**DATA SUPPLIED**.
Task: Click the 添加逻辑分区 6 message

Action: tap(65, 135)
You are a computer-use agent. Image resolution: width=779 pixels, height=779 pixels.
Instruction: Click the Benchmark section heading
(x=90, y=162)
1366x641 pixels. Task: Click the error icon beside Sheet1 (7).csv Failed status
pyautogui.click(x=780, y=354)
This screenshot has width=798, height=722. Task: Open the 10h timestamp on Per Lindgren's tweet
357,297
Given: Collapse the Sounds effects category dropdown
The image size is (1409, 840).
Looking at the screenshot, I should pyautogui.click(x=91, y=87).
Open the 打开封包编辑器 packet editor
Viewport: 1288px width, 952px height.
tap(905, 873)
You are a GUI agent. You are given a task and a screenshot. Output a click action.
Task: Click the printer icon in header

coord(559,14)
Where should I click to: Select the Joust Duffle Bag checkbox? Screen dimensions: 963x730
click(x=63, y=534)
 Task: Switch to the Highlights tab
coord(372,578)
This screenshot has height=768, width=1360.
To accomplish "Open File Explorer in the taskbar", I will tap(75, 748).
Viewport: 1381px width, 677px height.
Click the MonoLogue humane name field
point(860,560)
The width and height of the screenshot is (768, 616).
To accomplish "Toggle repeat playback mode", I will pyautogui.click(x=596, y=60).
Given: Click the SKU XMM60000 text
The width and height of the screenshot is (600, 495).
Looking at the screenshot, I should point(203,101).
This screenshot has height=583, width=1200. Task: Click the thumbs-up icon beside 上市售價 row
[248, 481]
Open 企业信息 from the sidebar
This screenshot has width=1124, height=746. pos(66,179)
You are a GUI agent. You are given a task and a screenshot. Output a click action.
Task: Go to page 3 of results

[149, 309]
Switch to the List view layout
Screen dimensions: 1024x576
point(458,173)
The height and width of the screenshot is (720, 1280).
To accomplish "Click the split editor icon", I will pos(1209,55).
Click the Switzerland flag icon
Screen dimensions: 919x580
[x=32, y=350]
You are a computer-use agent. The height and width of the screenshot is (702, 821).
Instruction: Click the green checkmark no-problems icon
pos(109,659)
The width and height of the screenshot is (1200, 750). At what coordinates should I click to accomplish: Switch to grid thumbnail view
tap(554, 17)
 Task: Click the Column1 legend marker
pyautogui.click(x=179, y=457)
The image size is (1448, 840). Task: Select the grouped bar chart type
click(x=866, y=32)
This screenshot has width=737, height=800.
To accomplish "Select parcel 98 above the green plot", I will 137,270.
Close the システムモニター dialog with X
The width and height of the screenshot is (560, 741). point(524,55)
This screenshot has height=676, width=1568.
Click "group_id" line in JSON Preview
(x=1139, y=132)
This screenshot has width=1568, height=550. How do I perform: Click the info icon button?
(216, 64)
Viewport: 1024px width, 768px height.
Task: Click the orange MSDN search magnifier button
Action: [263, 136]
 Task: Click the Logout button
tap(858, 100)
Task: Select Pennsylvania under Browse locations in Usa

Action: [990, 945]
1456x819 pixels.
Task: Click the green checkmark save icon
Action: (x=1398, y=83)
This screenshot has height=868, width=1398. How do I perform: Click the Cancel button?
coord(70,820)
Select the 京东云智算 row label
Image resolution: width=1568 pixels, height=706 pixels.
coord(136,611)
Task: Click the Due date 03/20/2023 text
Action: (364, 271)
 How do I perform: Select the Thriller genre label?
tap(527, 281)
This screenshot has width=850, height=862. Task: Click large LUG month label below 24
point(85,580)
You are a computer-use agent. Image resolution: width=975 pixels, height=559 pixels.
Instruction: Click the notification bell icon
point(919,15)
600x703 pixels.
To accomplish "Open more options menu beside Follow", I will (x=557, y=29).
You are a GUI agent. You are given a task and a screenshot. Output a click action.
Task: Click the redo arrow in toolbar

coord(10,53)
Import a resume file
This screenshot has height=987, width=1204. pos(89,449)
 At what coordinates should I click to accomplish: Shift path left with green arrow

**REQUEST**. List each line of the records above that contains the word "green".

**RESPONSE**.
Instruction: Click the green checkmark no-problems icon
To accomplish "Select parcel 98 above the green plot", I will 137,270.
Task: Click the green checkmark save icon
 At what coordinates should I click to accomplish: Shift path left with green arrow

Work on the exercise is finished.